Driving through England’s green and pleasant land, Diana Spencer, as played by Kirsten Stewart is lost in more ways than one. Known to the world over as the Princess of Wales, Diana is now a stranger to the dynasty that she married into. With a Christmas pantomime ahead of her, with a family who openly despairs of her, how long can she keep up the charade until something finally snaps inside of her?

this fictionalised scaffold of Diana’s divorce is unquestioningly an edifice to admire.

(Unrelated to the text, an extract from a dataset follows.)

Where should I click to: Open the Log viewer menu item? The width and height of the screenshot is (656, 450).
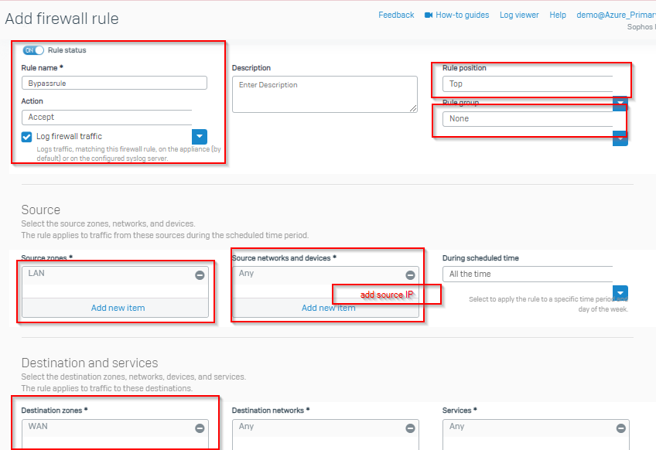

Well, in terms of a strict historical retelling of Princess Diana’s departure from the house of Windsor, this is something we’re never likely to know nor see. Yet, in the hands of director Pablo Larraín and screenwriter Steven Knight, Spencer neither makes any direct claim to do so either. Instead, their film is all about *feeling* and unlike 2013’s turgid Diana, this is a much better movie for it. In choosing to deliberately focus on the staff who are caught between either caring for Diana or just carrying on as normal, Kirsten Stewart’s invited interloper is deliberately left to ricochet inside an empty house. With only Sally Hawkin’s housemaid as her sole confidant, the film leaves Timothy Spall’s dour Equerry to singlehandedly say the most, by never saying anything at all. 

Yet, as a piercing portrait of fragility, Kirsten Stewart’s performance says everything. From her doe-eyed, over-the-shoulder glances to her crisp English diction which splinters all of the etiquettes around her, this is an Oscar nomination, if not in the bag, then it’s certainly in the post. With arms permanently wrapped around her body as if in an ongoing act of self-consolation, Radiohead‘s Jonny Greenwood’s score completes this onscreen portrait. Offering Diana up as a breezy jazz trumpet forever looking break free, Greenwood then systemically drowns them both with low funereal dirges, as if it was deemed so as a matter of royal protocol.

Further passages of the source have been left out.